Part of what makes it so great are the characters, who, for all their various sins, do a great job of appearing human, or, well, other-than-human. One of the key strands here focuses on a small clique of uber-wealthy terraformers, prior to the collapse of Earth civilisation. They're hiding out in the hinterlands, building their own private salvation, building somewhere where their acolytes and sycophants can run to when things go horribly wrong. And they're all...broken. Sadists and yes-men, schemers and narcissists, all deeply high on their own supply. Watching them trying to build a reality that isn't just a reflection of their own neuroses is delightful, especially as a couple of the marginally more normal, self-aware ones give us a good view of the others. honestly, these entire sections feel like a darkly savage critique of the tech-bro-billionaire ecosystem, and the kind of people who end up squeezed all the way to the top. Their mishaps, misadventures and vicious, spiteful rivalries are all darkly funny and laced through with venom.There's a poignancy to some of it as well, at least from our viewpoint character, looking out at a space station filled with people she hates, wondering if perhaps she could be someone else somewhere else. In a lot of ways, the selfishness of this group is what ties them together, their inability to think beyond themselves.

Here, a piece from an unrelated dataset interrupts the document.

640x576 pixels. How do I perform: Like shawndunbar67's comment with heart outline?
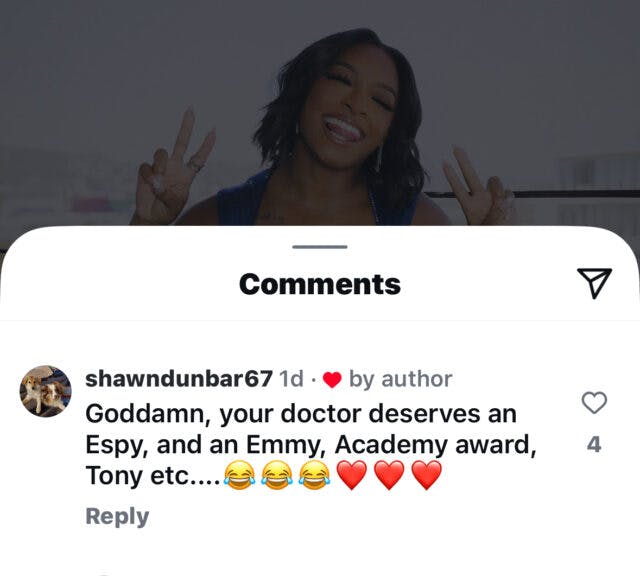coord(594,403)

Then, as a contrast, there's the ark people. They're building a dream, a dream some of them may not live to realise, on the scarred bones of an earth broken by people quite a lot like the ones mentioned above. The best of the surviving populace are going to be trying to keep themselves alive, get through space, and find, somewhere, a world that survived, is terraformed, and isn't Earth. It's a brutal journey, a constant balance of survival of the crew and the cargo of cryo-sleepers...and whether they'll end up anywhere sensible is very much an open question. We get to see the scattered remnants of a shattered world, and the dreams that, misguided or otherwise, shape those who want to start something new somewhere else.
And then, down the line, there's the pan-species diaspora, The folks who now make up a semi-galactic federation of sentient uplifted creatures (and uplifted humans, heh). Who are also digging around in corners of space where they haven't recently swept the dust out, seeing what turns up. And this they do with a shipload of mavericks, including a murderous mantis-shrimp, a shard of sarcastic AI powered by ants, and a woman who can't remember who she is or what she's doing there.
There's...look, I don't know what to tell you, there's a lot going on in each of these narrative strands. And each of them shapes its own world in its own terms, and feels real. The characters make it work. And as a consequence, the spaces they inhabit - decaying space stations, bedraggled ark-ships, strangely verdant worlds and weird, high-future spacecraft...all feel real as well. Because the people in them (some of whom are, yes, shrimp and octopus and spider and AI) have depth of feeling and a theory of mind which works. They feel, if not human, still like people. Which is Tchaikovsky's trademark, I think, helping us build empathy toward the non-human (or, perhaps in the case of those rich sociopaths building a world, the worst-human). The worlds he builds are rich, diverse and real, and they'll draw you into their truths and show you what they're about, one sarcastic aside, one fraught, raw emotional moment at a time.
This is a book about survival. About broken people figuring out how to look past themselves to build something better than themselves. It's about terraforming, about legacy, about family, and about how you can't trust a tech oligarch to do anything right. It's a thoughtful book, but also one so eminently readable that I found myself up far too late in the night trying to finish just one more chapter. It's great, is what I'm saying, and you should read it!